La decisione della Primotecs, fornitore di componenti cruciali per l’industria automobilistica, di dislocare la chiusura del suo stabilimento in provincia di Torino e di procedere al licenziamento di 160 dipendenti entro la fine dell’anno, rappresenta una ferita profonda per il tessuto economico e sociale del territorio.
Questa manovra, percepita come un colpo inaspettato, solleva interrogativi urgenti sulla responsabilità sociale d’impresa e sulla gestione delle crisi industriali.

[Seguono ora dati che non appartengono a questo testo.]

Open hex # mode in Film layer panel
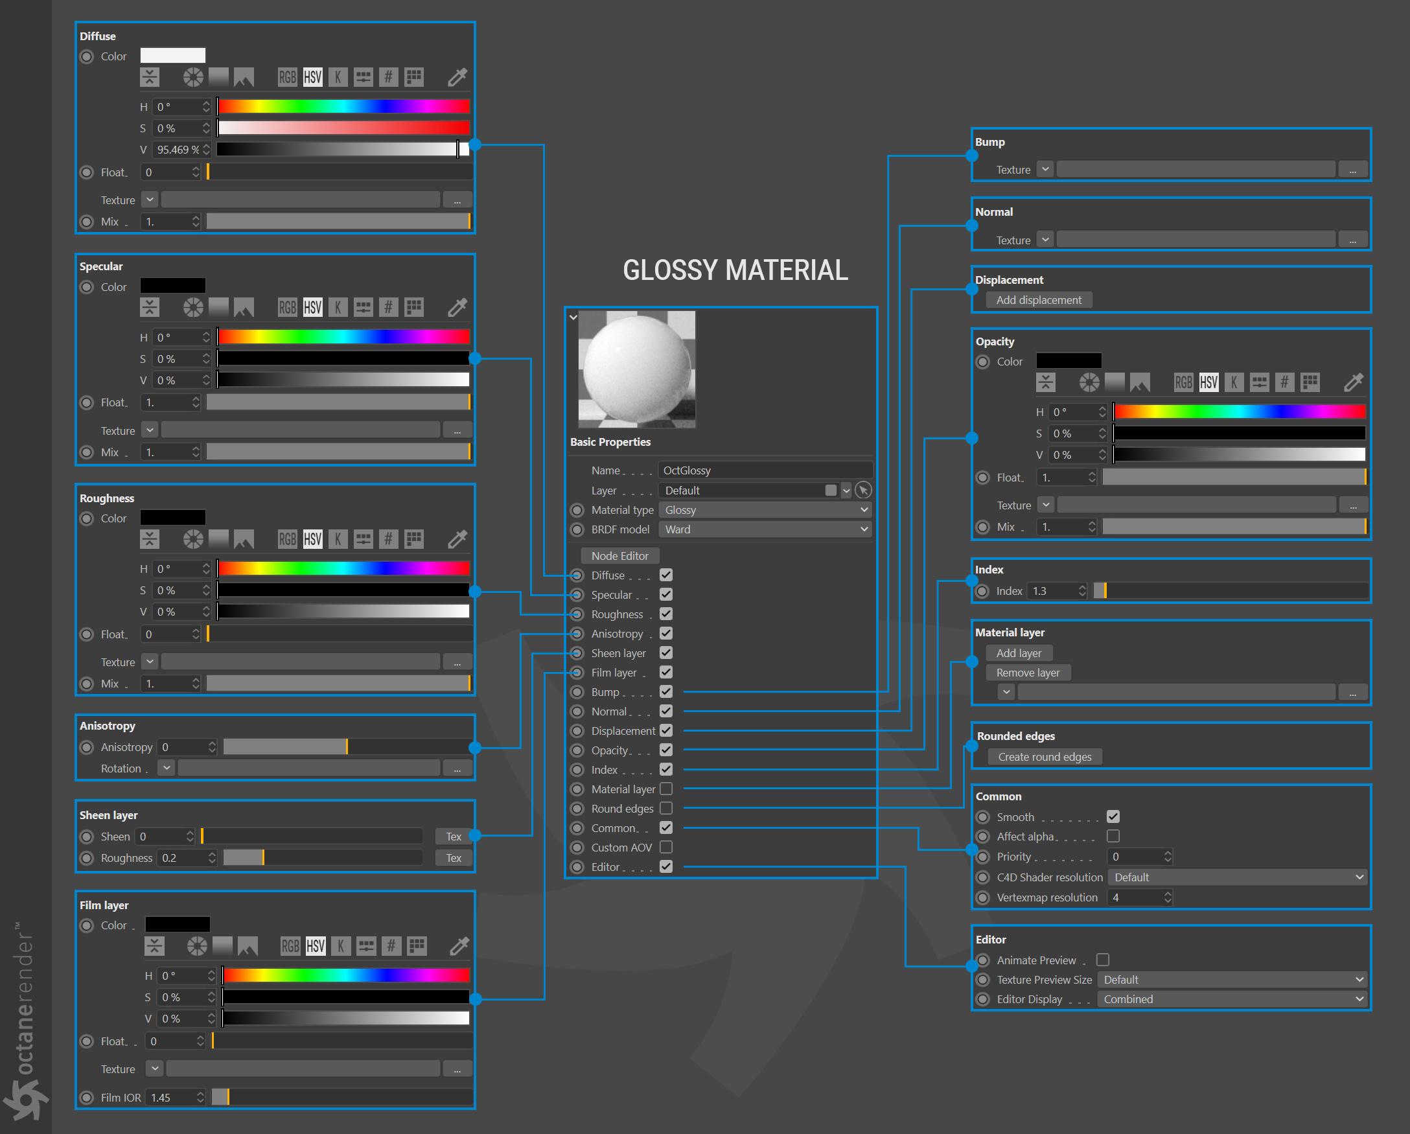This screenshot has width=1410, height=1134. (391, 946)
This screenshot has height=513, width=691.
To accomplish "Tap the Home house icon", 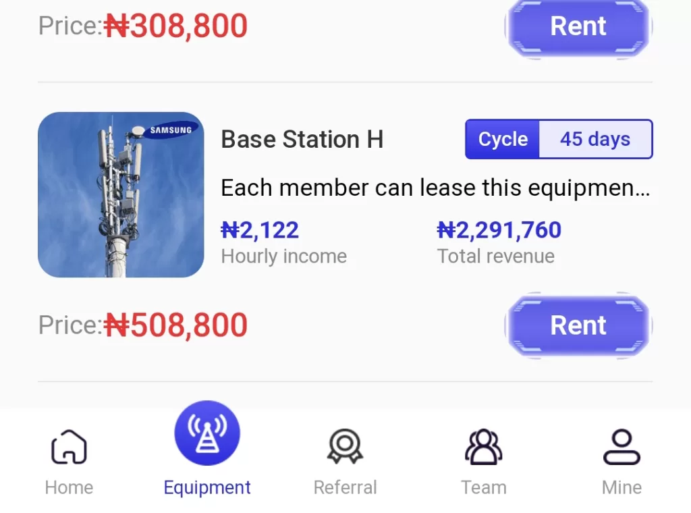I will tap(69, 447).
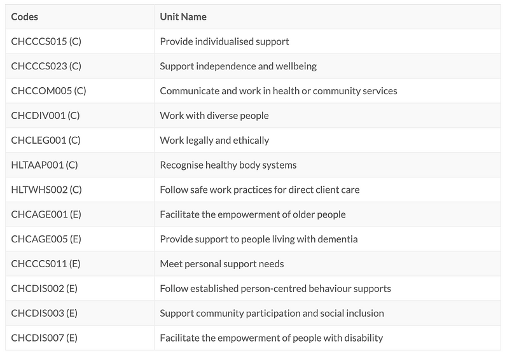Click 'Work legally and ethically' unit
Image resolution: width=505 pixels, height=355 pixels.
(x=214, y=140)
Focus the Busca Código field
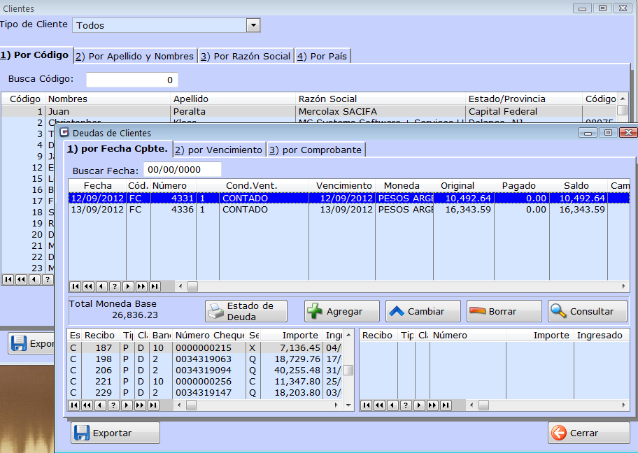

La Fiom Cgil, in risposta, ha immediatamente attivato un fronte di opposizione, denunciando la gravità di una decisione assunta con scarsa trasparenza e senza un’adeguata ricerca di soluzioni alternative.
Durante il confronto con la direzione aziendale, il sindacato ha insistentemente richiesto l’implementazione di misure di sostegno al reddito, tramite l’utilizzo di ammortizzatori sociali, e l’accelerazione della ricerca di nuovi committenti, che potrebbero garantire la continuità produttiva e, di conseguenza, la salvaguardia dei posti di lavoro.
La scelta di comunicare una decisione di tale portata in maniera così brusca e priva di un piano di transizione, appare inaccettabile per la Fiom Cgil, che sottolinea come tale approccio manchi di rispetto verso i lavoratori e le loro famiglie, oltre a generare incertezza e apprensione in tutta la comunità.
Il sindacato si impegna a perseguire attivamente ogni possibile strumento per contrastare la decisione aziendale, avviando un dialogo serrato con le istituzioni regionali, a partire da un incontro urgente con la Regione Piemonte.

L’obiettivo è quello di elaborare un piano di intervento coordinato, volto a promuovere la riqualificazione professionale dei lavoratori coinvolti e a favorire l’insediamento di nuove attività produttive sul territorio.

“Non possiamo accettare che decisioni strategiche di questa portata vengano prese in maniera unilaterale, senza coinvolgere le parti sociali e senza considerare l’impatto sulle persone”, affermano Edi Lazzi, segretario generale della Fiom Cgil di Torino, Antonino Inserra, responsabile della zona Ovest, e Pino Logioco, responsabile Fiom Cgil Primotecs.

“La nostra priorità è tutelare i diritti dei lavoratori e costruire un futuro sostenibile per il nostro territorio, anche attraverso la promozione di modelli di sviluppo industriale che mettano al centro la dignità del lavoro e la responsabilità sociale delle imprese.

“L’azione del sindacato si estende al coinvolgimento attivo di tutte le forze sociali, al fine di creare una piattaforma di dialogo e di proposta che possa influenzare le scelte future e garantire una gestione più equa e partecipata delle crisi industriali.

La vicenda Primotecs si configura, quindi, come un banco di prova cruciale per la capacità del territorio di rispondere alle sfide poste dalla trasformazione del sistema economico e di costruire un futuro di prosperità e di inclusione sociale.